Current flow in batteries?

The confusion here is from the initial poor description of how a battery works.

A battery consists of three things: a positive electrode, a negative electrode, and an electrolyte in between. The electrodes are made of materials that strongly want to react with each other; they are kept apart by the electrolyte.

The electrolyte acts like a filter that blocks the flow of electrons, but allows ions (positively charged atoms from the electrodes) to pass through. If the battery is not connected to anything, the chemical force is pulling on the ions, trying to draw them across the electrolyte to complete the reaction, but this is balanced by the electrostatic force-- the voltage between the electrodes. Remember-- a voltage between two points means there is an electric field between those points which pushes charged particles in one direction.

When you add a wire between the ends of the batteries, electrons can pass through the wire, driven by the voltage. This reduces the electrostatic force, so ions can pass through the electrolyte. As the battery is discharged, ions move from one electrode to the other, and the chemical reaction proceeds until one of the electrodes is used up.

Thinking about two batteries next to each other, linked by one wire-- there is no voltage between the two batteries, so there is no force to drive electrons. In each battery, the electrostatic force balances the chemical force, and the battery stays at steady state.

(I kind of glossed over what it means for two materials to "want" to react with each other. Google "Gibbs free energy" for more details on that. You might also google "Nernst equation.")


Forget the batteries for a second, thats just one of a thousand analogies you could use to describe voltage/current and the reason that no current flows has nothing to do with the electro-chemical properties of batteries, its far simpler.

The easiest way to think of it is this: Current will only ever flow in a loop, even in very complex circuits you can always break it down into loops of current, if there is no path for current to return to its source, there will be no current flow.

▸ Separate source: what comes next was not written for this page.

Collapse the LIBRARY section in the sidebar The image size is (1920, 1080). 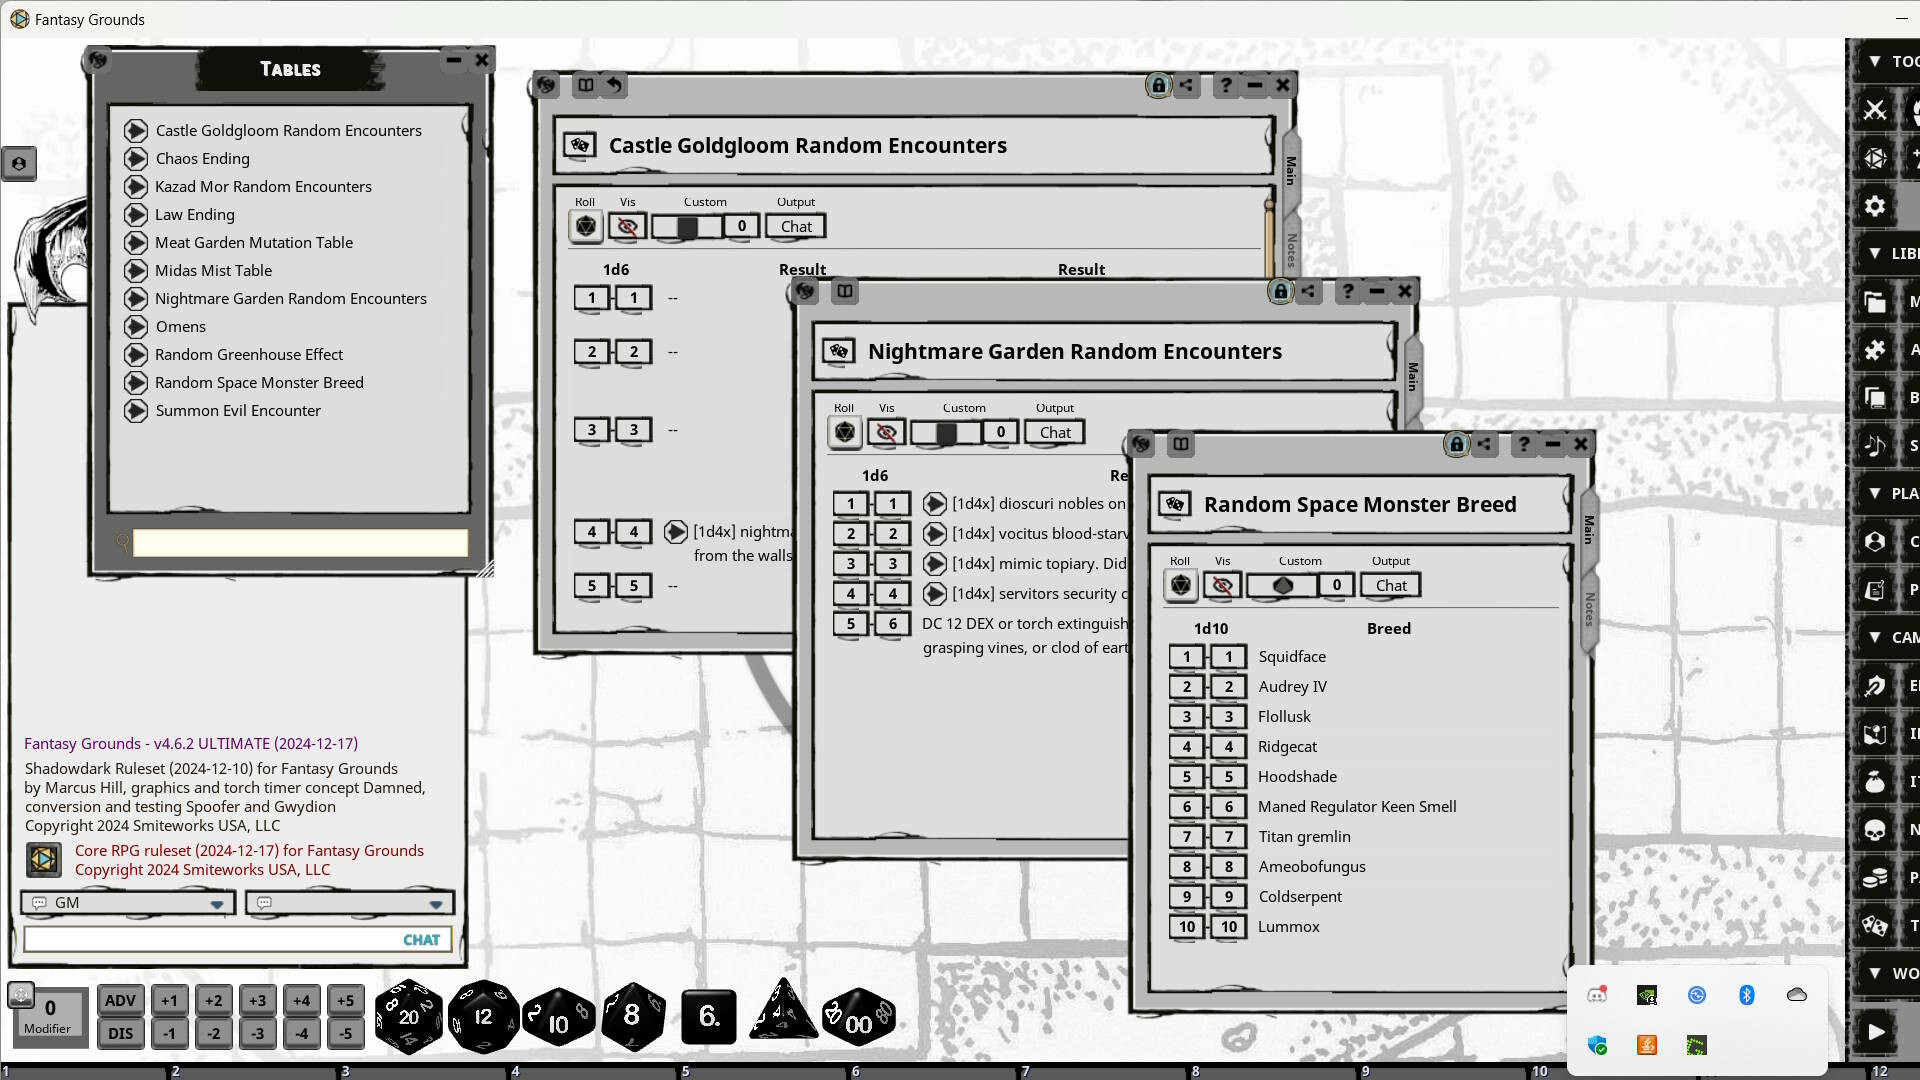coord(1875,254)
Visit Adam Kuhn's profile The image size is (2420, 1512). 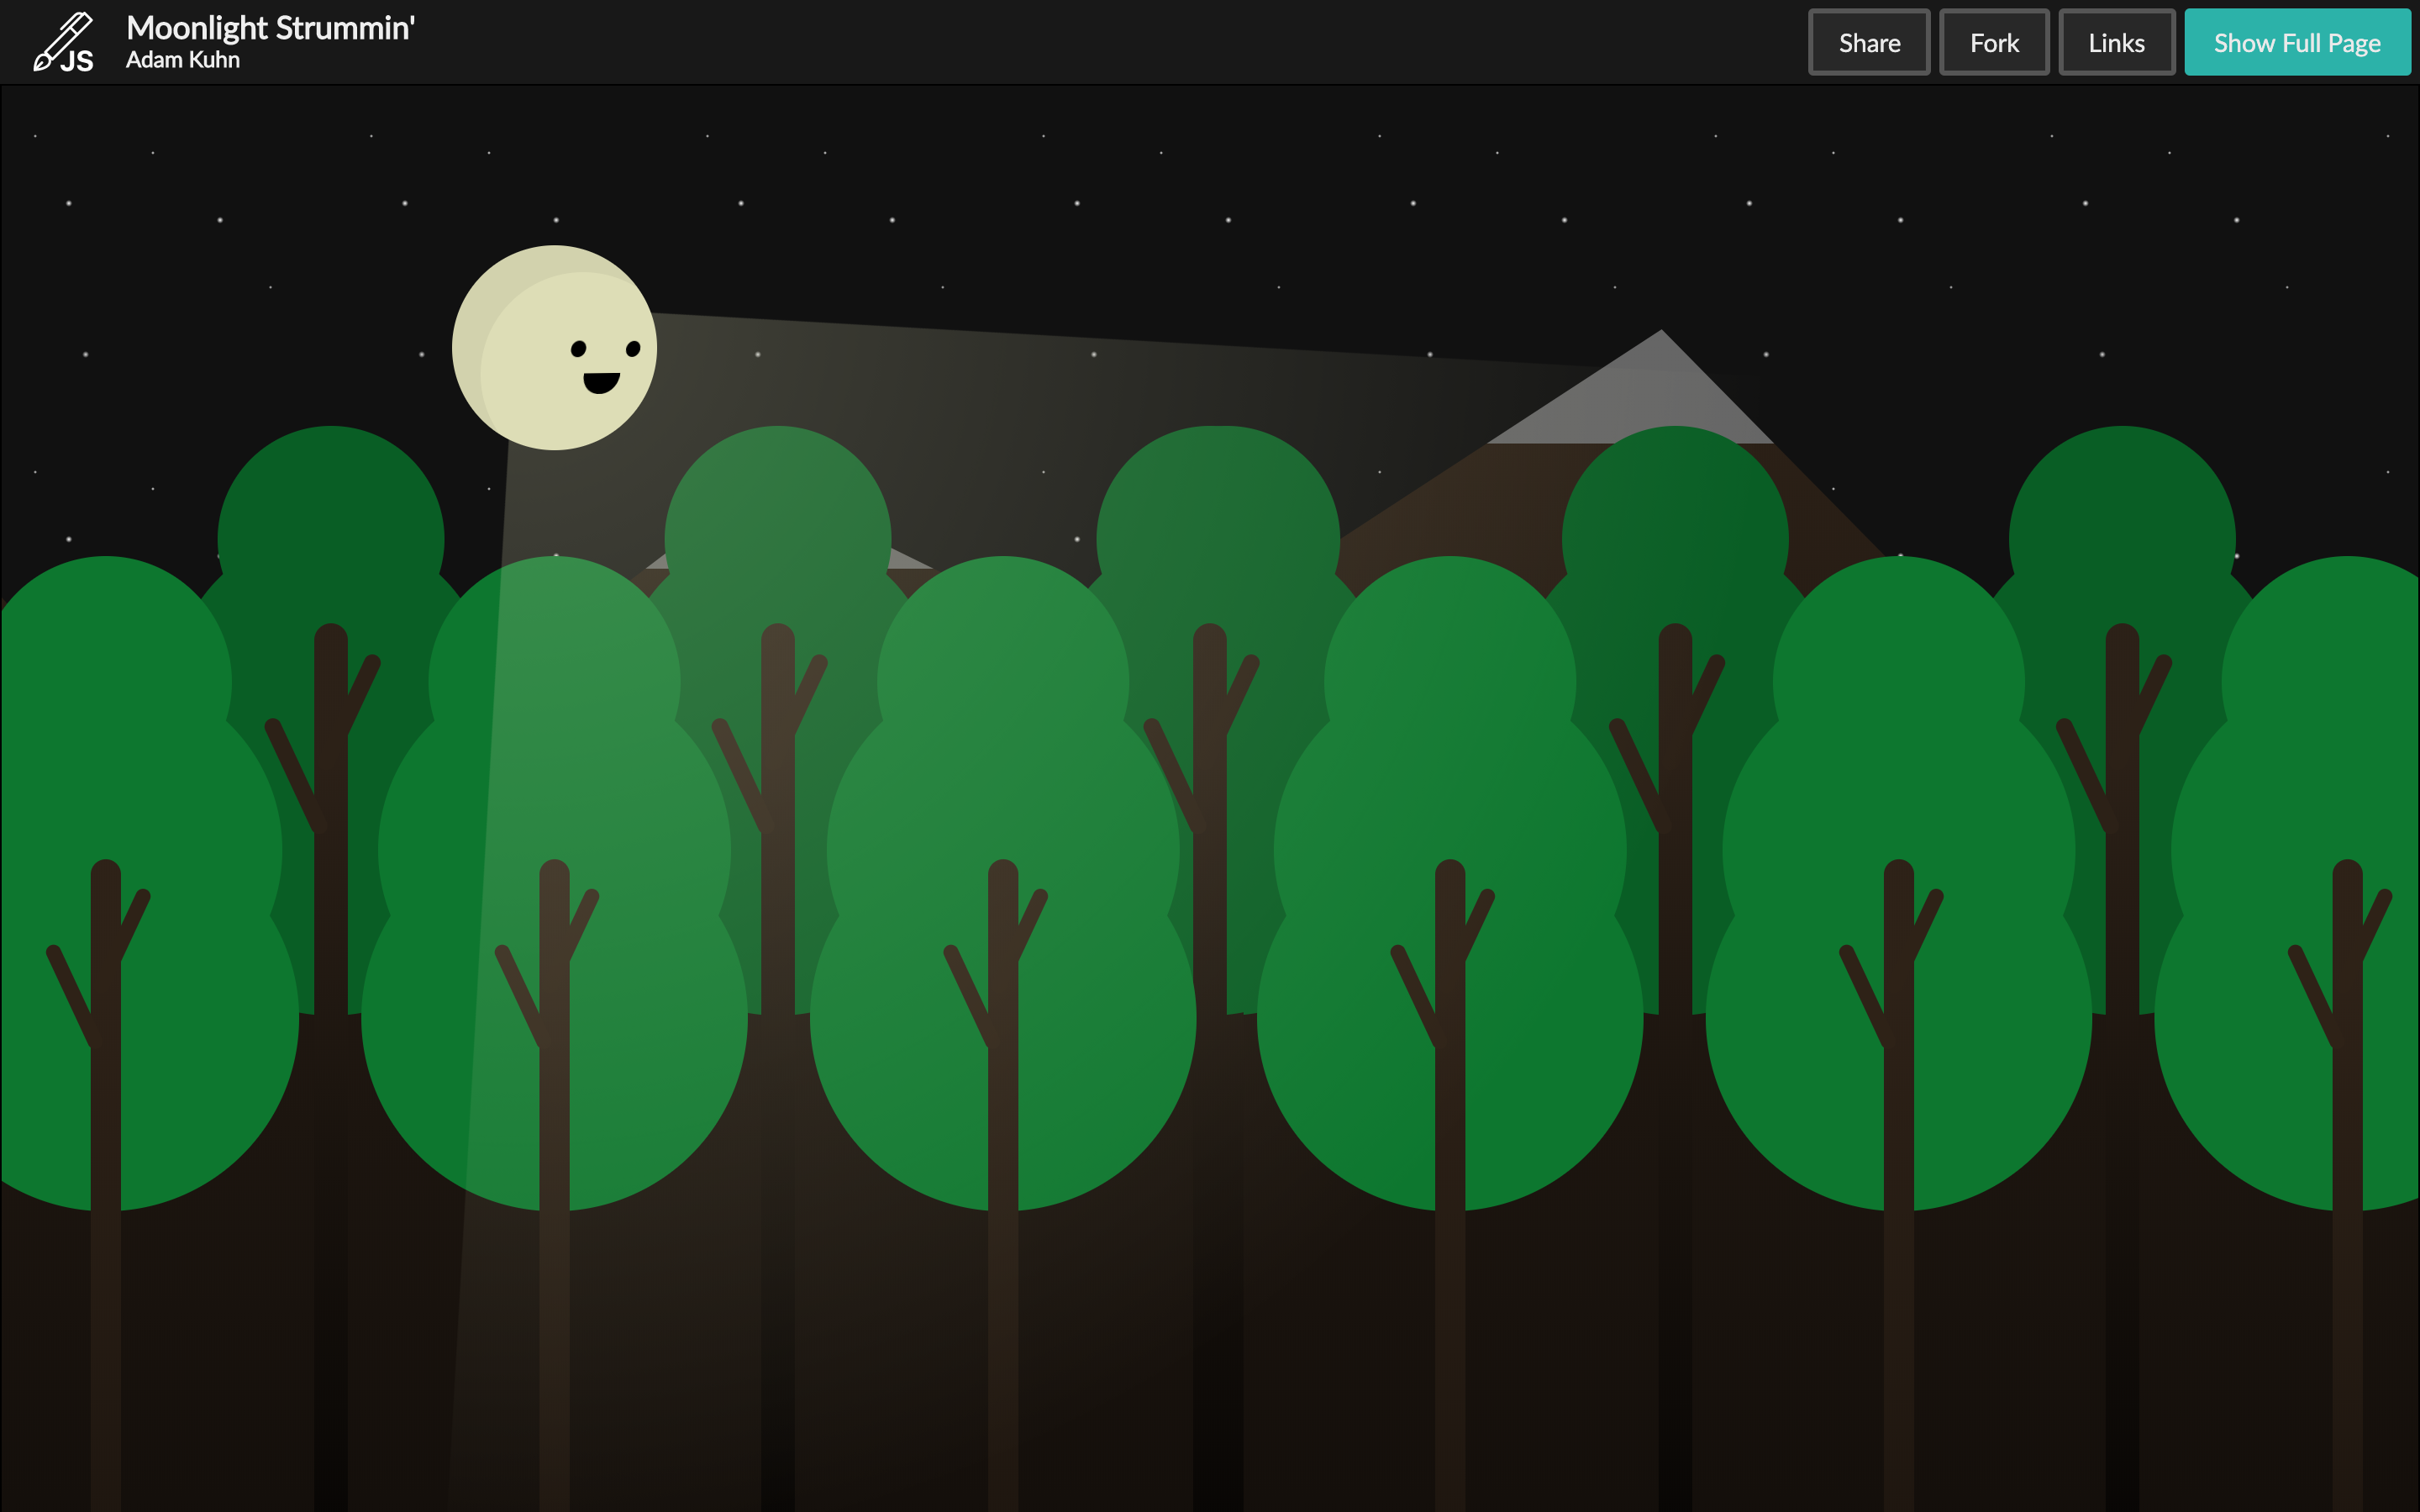184,59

In your battery example, there is no return current path so no current will flow. There is obviously a more deep physics reason for why this works but as the question asked for a simple answer I'll skip the math, google Maxwell's Equations and how they are used in the derivation of Kirchhoff's voltage law.

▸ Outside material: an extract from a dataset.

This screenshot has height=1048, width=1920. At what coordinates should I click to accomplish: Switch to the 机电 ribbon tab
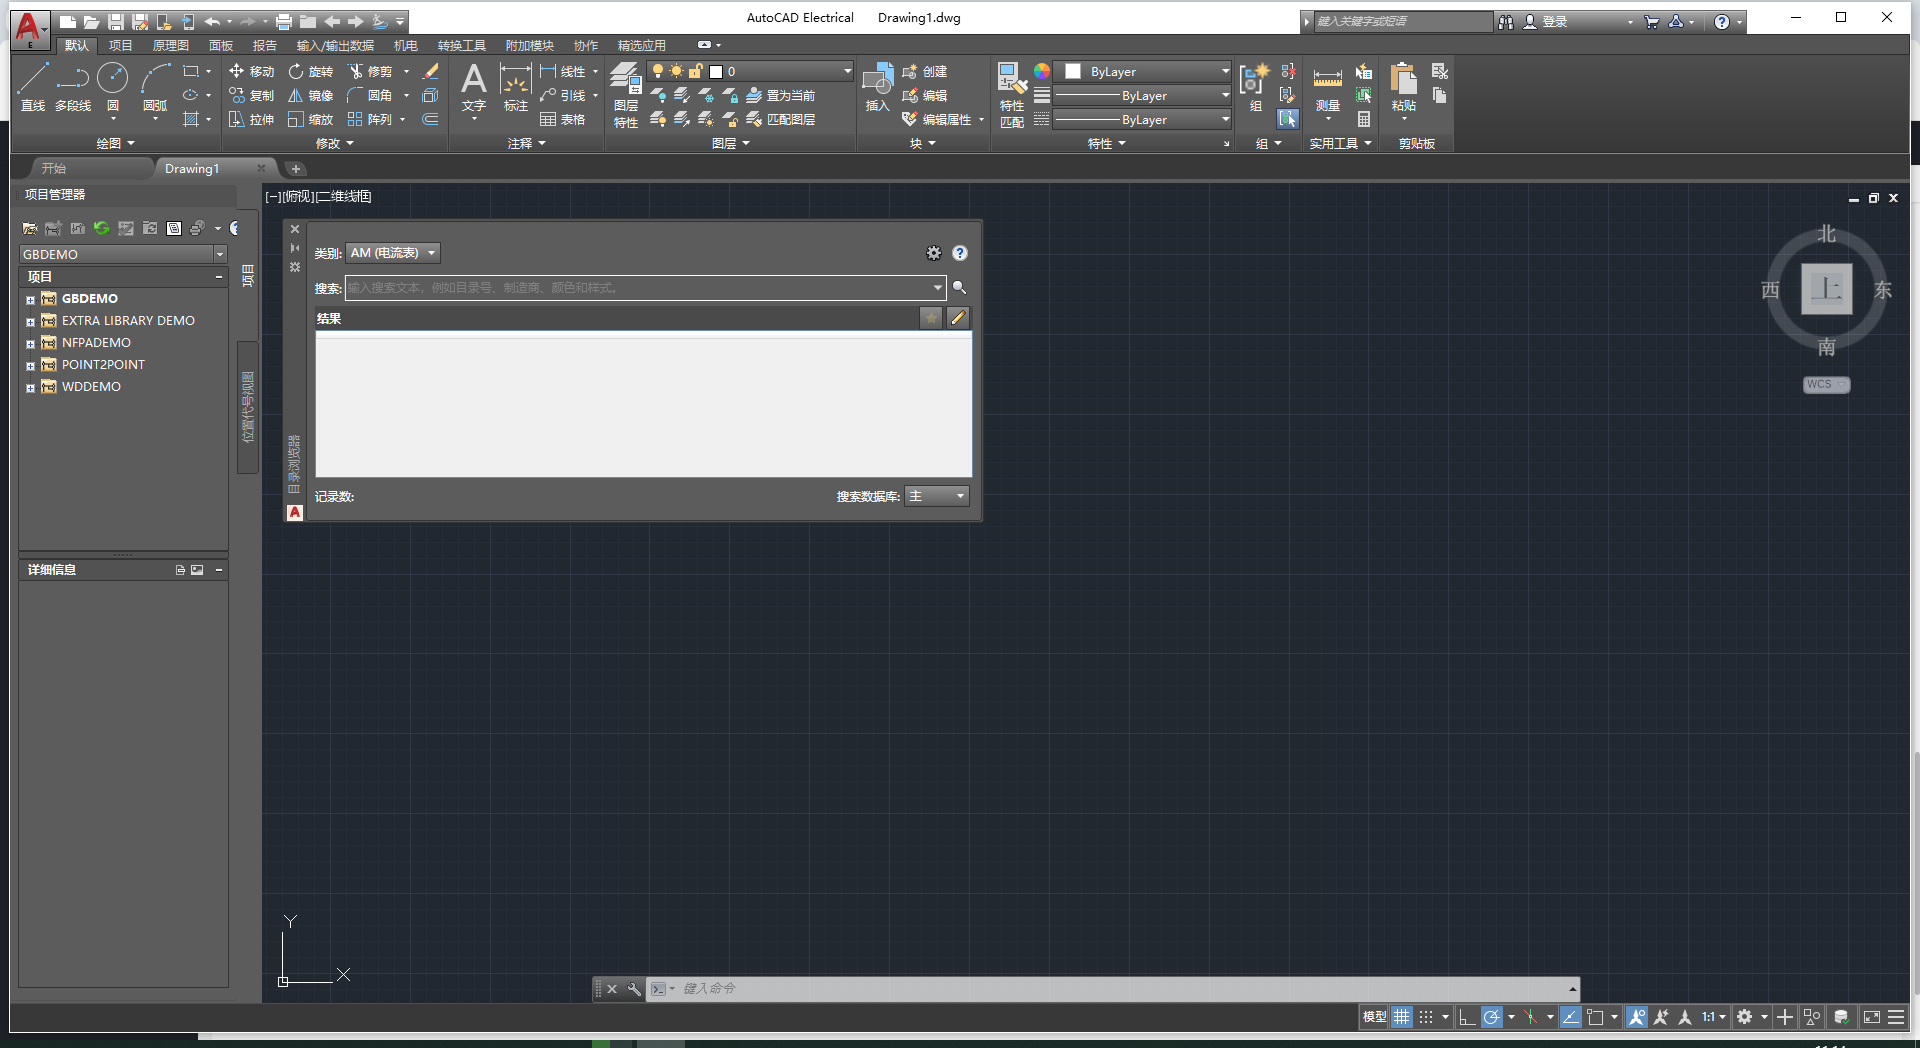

Batteries do make a good example for this simply because they are current sources with completely isolated grounds. This example would be equally true of any other power source with a completely isolated "ground".

However, this is not an easy thing to find, for instance doing this with 2 bench supplies would likely make one of the bench supplies very unhappy, but thats not because the effect is different, the difference is that the bench supplies are likely both grounded to the electrical wiring in the building and as such there is a return path for current to flow through.

The water analogy for this also effective. Think of your battery example this way:

You have a water pump (battery A) connected to a pipe (the wire), and you have another water pump (battery B) connected to the same pipe (the wire) . Now in your example the there is no return path in the system so imagine that the pipe is full of water but capped off on both ends.

You hit the power switch on the pumps, what happens?

The answer is nothing, there is no where to move the water to, the pumps don't even spin. (ignore water turbulence like effects for this analogy).

Now if you were to connect the pipe in a loop and hit the switch the pumps would spin up (voltage) and water would flow (current).

If you used 2 difference speed pumps (different voltage batteries) and faced them toward each other one will over power and cause the other to spin in the wrong direction (burn out just like connecting a 9V and 6V battery in parallel).

If you connected both pumps pointing in the same direction you would get more water pressure (voltage) because the pumps are helping each other out (2 batteries in series).


Let's say you have AA batteries, with 1.5 V each. Further, let's label them battery A and battery B. If you hook A+ to B-, what you actually get is a 3 V difference across A- to B+.

B+  -------------------
|                     |
B- _ A+  --           | 3V
     |    | 1.5 V     |
     A-  --------------

When you hook B- to A+, they are both at the same potential (they're hooked up with a wire, after all). B+ is 1.5V higher than this potential, and A- is 1.5V lower.

It's important to remember that a voltage is not an absolute value. It's a relative value. The B- _ A+ wire will be at one potential, and B+ and A- are relative to that potential.